When your AI runs git through a shell, it reads back raw command output — hundreds of tokens of noise to extract one piece of information. GitEasy MCP returns structured data: branch names, changed files, commit history — exactly what your AI needs, nothing extra. The same git operation at a fraction of the token cost. 21 tools, plain English, zero shell parsing.
Overview

GitEasy

GitEasy — Plain-English Git for everyone who isn't a developer

A PowerShell module that lets a Git-clueless person save and publish their work without learning Git jargon.

From Keith

I'm Keith Ramsey. For a living, I'm a SQL Server database administrator, and in my spare time, I'm a massive PowerShell enthusiast. For the past thirteen years, I've worked on the same team, quietly building internal tools to solve our specific headaches. GitEasy is a new chapter for me. It's the first tool I've ever released to the public, and honestly, the process of designing for strangers—polishing the code, writing in plain English just to be helpful—has been an absolute blast.

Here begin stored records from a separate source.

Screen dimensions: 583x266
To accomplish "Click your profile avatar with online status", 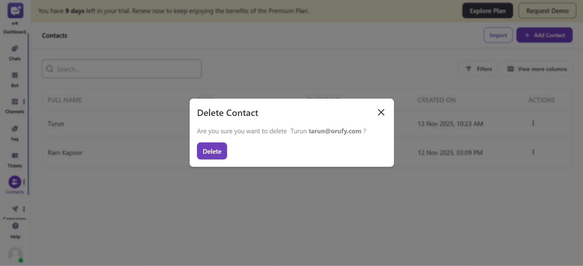I will [15, 255].
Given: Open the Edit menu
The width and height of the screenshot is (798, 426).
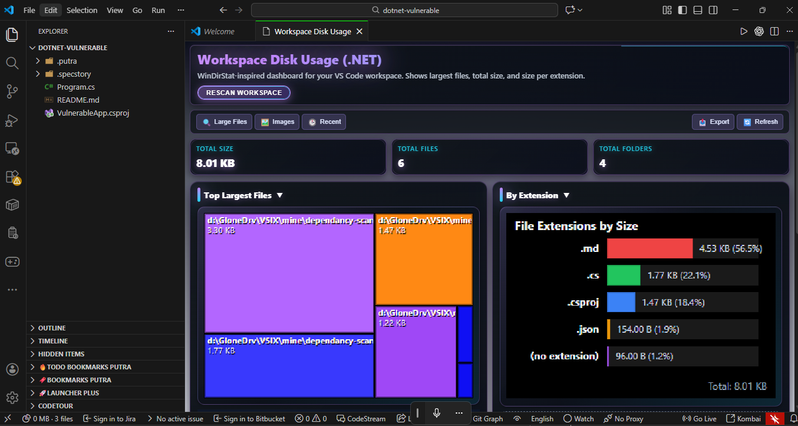Looking at the screenshot, I should (x=50, y=9).
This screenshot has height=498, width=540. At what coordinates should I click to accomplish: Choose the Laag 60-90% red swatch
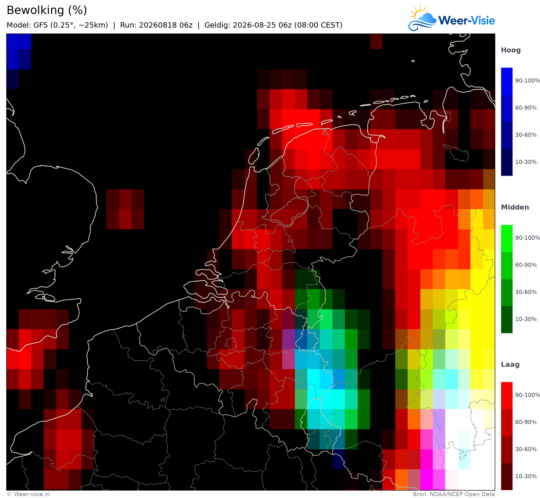(507, 422)
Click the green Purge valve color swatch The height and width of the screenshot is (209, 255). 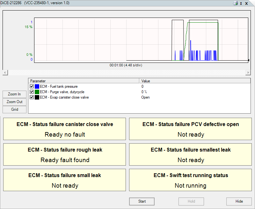click(37, 92)
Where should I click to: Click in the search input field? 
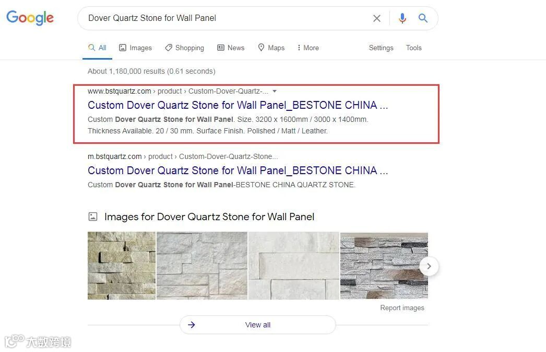tap(227, 18)
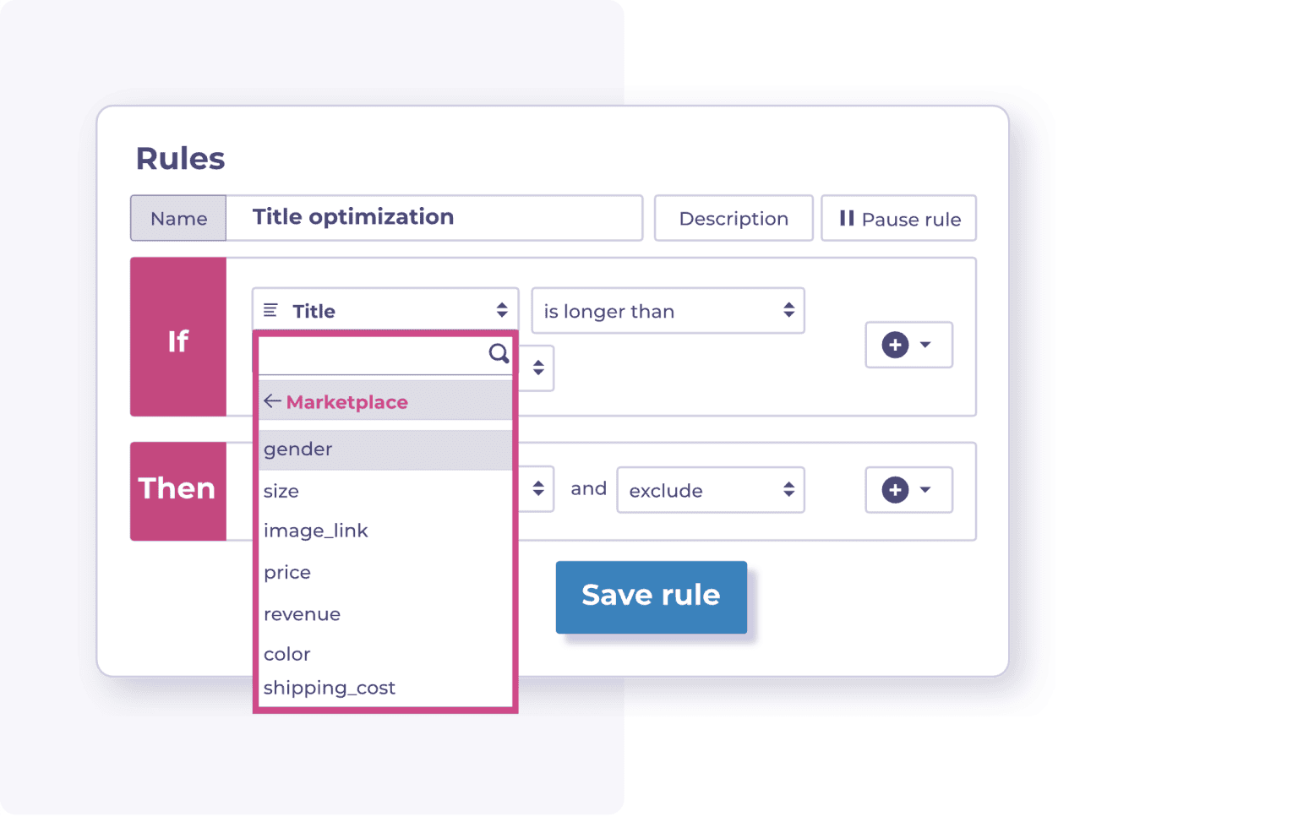
Task: Select gender from the attribute list
Action: coord(297,449)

If you're checking out this module, I don't just hope you like it—I hope it gives you a sense of relief. I'll admit it: Git used to scare me. I've messed up commits, walked away from my desk in frustration, and told myself I'd figure it out tomorrow. While full-time developers breeze through Git, I work alongside DBAs, compliance teams, and change managers. We're the folks who just want our old TFS check-ins back. Git isn't just a tool; it's a whole new vocabulary filled with traps.

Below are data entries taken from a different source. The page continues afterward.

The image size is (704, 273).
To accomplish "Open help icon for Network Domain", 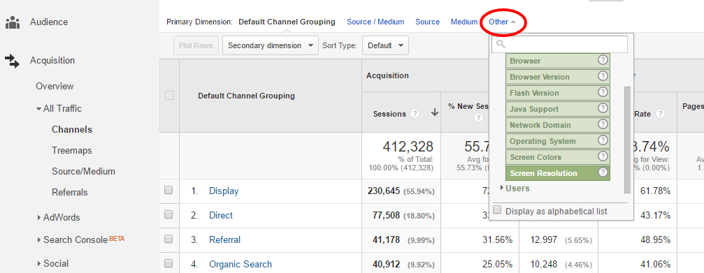I will point(603,124).
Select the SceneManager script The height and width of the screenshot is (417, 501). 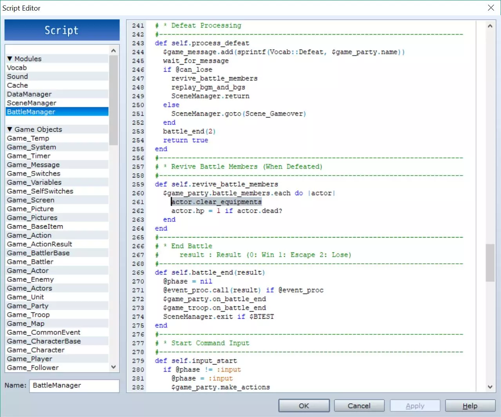(32, 103)

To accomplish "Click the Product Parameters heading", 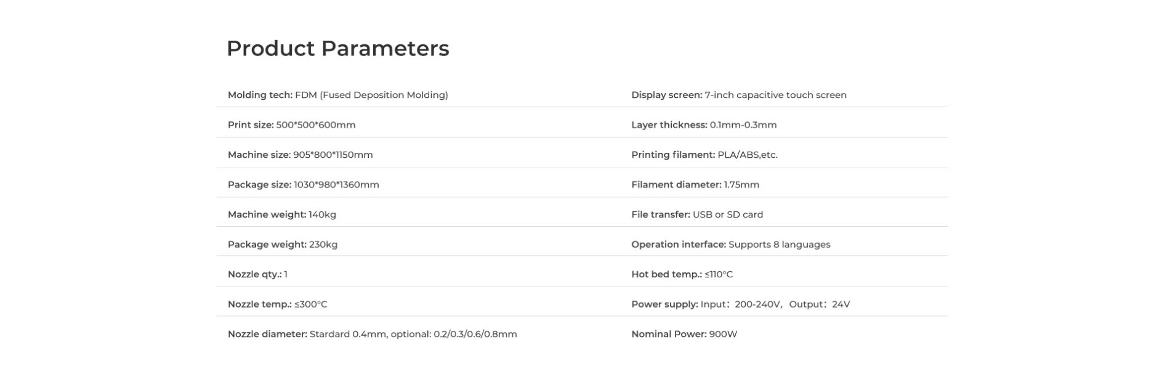I will (x=337, y=48).
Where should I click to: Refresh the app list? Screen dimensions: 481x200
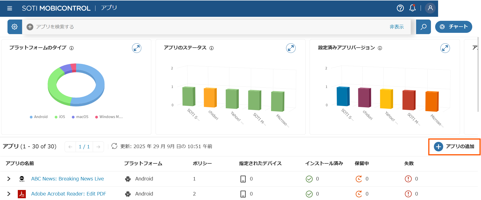click(114, 146)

For a long time, we managed to avoid it. But eventually, the mandate came down: Git is here, learn it. Sitting there, feeling like I was studying for a final exam just to save a file, the concept for GitEasy clicked. What if we could strip away the jargon? What if checking in code didn't require an entirely new vocabulary?

Enter GitEasy. Just five simple commands. No confusing raw Git text. One log file per action. It's a frictionless wrapper—if you know Git, you can bypass it anytime. If you don't, you'll never need to see the scary stuff.

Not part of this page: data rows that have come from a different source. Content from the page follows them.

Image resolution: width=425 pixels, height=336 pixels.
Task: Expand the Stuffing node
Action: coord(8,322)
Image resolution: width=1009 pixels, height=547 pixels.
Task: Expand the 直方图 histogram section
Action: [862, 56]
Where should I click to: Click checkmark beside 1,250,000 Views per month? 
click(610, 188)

One important note: for now, I'm the only one making changes to GitEasy. Setting up the right legal paperwork to accept code changes from other people involves a lawyer, and I'd rather put my time and money into shipping more useful code than into legal forms I might have to redo. It's not a permanent stance; I'm just taking it slow. But rest assured, GitEasy is licensed under MPL 2.0, which means anyone is free to pick up the code and continue with it on their own. The project's survival doesn't depend on me.

I completely understand if that decision gives you pause. I'm just a guy figuring out the open-source world one step at a time. The door isn't bolted, it's just closed for today. I am fully open to bug reports and feature ideas — head to the GitHub project and open an Issue, tell me what you need, and I'll read it. No code necessary. If you want to chat, find me at @greenmtnsun on GitHub.

If you've ever closed PowerShell because the Git error message felt scarier than the change you were trying to save: this was built for you. I hope it brings some relief — and that you enjoy using it. Take care.

Notes

Short status notes from Keith. Newest at top. Edit / extend as the project moves.

2026-05-22 — Direction for CI and AI-agent users has its own page

Added docs/USING-IN-CI-AND-AGENTS.md. It's a single contract for anyone who wants to use GitEasy from a CI pipeline (GitHub Actions, Azure Pipelines, GitLab) or an AI coding agent. Deliberately does not ask consumers to run my own test suite or jargon audit — those are my quality bars, not theirs.

2026-05-22 — Contribution door is closed for now

No CLA in place; I'm not investing in legal until there's a real reason to. Bug reports as Issues are welcome. PRs won't be reviewed. When that changes, this note will say so.

1.5.3 is feature-complete, manifest-ready (icon, in-repo LicenseUri, inline plaintext release notes, 14 audience-tagged keywords), and the .nupkg builds cleanly with per-doc PDFs included. I'm holding the actual PSGallery publish until I decide whether to flip the repo to public. The first outside user (Tycro) is installing from a private-repo clone right now — that's working fine.

2026-05-20 — Security review pass complete (v1.5.2)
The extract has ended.